§ WHAT IS REQUIRED: From the line containing "Select the Banner tab" down to the last line of the records below, restate each line word for word and leave out the rest.

[Start of section]

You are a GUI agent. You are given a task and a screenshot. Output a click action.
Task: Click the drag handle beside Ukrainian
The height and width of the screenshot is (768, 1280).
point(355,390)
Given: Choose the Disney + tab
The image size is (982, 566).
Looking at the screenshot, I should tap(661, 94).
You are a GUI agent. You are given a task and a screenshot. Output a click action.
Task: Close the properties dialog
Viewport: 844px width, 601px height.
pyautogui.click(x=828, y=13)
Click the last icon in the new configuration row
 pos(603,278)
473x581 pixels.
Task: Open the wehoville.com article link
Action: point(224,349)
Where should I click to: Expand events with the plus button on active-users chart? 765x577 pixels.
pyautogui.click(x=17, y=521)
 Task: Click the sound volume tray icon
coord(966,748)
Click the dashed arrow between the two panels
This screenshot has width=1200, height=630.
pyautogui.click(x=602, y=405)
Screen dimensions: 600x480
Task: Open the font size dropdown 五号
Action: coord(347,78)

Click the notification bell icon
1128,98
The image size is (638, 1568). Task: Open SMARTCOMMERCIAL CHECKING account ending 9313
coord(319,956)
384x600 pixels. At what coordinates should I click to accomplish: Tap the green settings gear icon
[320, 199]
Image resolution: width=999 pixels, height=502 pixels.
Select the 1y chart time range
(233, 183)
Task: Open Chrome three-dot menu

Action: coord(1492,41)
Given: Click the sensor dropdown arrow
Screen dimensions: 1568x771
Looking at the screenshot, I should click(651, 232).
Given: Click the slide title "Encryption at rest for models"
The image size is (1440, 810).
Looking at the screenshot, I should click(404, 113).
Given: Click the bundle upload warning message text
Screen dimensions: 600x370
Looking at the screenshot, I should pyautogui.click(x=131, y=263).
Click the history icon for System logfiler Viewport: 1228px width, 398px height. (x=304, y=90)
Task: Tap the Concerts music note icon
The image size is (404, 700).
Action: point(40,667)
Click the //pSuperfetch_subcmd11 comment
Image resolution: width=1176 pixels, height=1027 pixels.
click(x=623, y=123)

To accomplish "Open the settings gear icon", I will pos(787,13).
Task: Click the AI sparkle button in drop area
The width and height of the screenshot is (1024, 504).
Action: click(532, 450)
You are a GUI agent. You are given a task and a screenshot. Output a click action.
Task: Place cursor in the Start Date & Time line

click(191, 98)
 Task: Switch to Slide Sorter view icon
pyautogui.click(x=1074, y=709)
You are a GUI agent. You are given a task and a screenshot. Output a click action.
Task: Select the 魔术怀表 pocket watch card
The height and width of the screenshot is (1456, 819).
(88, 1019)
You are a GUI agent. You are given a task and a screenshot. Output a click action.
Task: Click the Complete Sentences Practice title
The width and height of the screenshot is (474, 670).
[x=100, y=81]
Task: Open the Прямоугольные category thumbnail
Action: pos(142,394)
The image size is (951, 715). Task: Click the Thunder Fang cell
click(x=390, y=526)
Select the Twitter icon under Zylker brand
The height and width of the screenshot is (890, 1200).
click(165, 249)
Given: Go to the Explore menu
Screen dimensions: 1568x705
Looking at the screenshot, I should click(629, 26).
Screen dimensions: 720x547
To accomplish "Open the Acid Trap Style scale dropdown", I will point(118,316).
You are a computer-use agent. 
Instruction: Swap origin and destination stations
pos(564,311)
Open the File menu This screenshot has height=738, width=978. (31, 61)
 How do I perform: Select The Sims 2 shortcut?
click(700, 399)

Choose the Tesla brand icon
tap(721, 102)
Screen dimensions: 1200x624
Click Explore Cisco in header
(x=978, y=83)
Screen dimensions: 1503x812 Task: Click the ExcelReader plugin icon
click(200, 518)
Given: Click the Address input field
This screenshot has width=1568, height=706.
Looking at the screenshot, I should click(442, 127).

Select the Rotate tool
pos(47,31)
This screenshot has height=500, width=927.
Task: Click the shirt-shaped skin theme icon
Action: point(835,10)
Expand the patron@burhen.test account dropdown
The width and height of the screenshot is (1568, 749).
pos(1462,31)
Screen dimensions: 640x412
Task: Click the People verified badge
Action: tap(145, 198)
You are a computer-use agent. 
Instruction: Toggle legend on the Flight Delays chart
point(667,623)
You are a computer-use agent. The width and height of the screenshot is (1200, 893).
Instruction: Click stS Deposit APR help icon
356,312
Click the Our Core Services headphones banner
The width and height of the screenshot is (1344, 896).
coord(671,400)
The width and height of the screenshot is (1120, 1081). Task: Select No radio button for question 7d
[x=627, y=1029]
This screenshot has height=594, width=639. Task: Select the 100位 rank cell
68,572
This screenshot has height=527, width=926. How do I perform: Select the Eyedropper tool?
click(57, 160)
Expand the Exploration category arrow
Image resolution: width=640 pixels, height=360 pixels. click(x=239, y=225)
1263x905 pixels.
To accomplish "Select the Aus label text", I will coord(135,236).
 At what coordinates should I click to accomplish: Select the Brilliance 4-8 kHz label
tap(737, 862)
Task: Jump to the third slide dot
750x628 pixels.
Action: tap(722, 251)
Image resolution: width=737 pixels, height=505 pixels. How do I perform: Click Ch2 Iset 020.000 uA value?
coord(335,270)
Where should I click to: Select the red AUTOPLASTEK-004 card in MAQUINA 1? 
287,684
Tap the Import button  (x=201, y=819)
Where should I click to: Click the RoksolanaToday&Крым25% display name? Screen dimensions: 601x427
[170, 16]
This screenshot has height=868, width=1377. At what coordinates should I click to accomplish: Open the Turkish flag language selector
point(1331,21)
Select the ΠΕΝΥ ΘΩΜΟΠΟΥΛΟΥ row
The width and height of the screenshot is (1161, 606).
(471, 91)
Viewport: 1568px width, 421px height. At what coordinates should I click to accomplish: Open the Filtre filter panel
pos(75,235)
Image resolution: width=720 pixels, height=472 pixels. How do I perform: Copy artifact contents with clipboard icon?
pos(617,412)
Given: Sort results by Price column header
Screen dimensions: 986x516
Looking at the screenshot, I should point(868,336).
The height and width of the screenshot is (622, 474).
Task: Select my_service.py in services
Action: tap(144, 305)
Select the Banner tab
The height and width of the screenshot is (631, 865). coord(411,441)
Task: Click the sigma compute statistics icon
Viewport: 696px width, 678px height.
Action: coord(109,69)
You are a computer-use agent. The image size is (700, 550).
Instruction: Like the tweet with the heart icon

[End of section]

§ REPLY:
Select the Banner tab
The height and width of the screenshot is (631, 865). coord(411,441)
Task: Click the sigma compute statistics icon
Viewport: 696px width, 678px height.
Action: coord(109,69)
You are a computer-use agent. The image size is (700, 550).
Instruction: Like the tweet with the heart icon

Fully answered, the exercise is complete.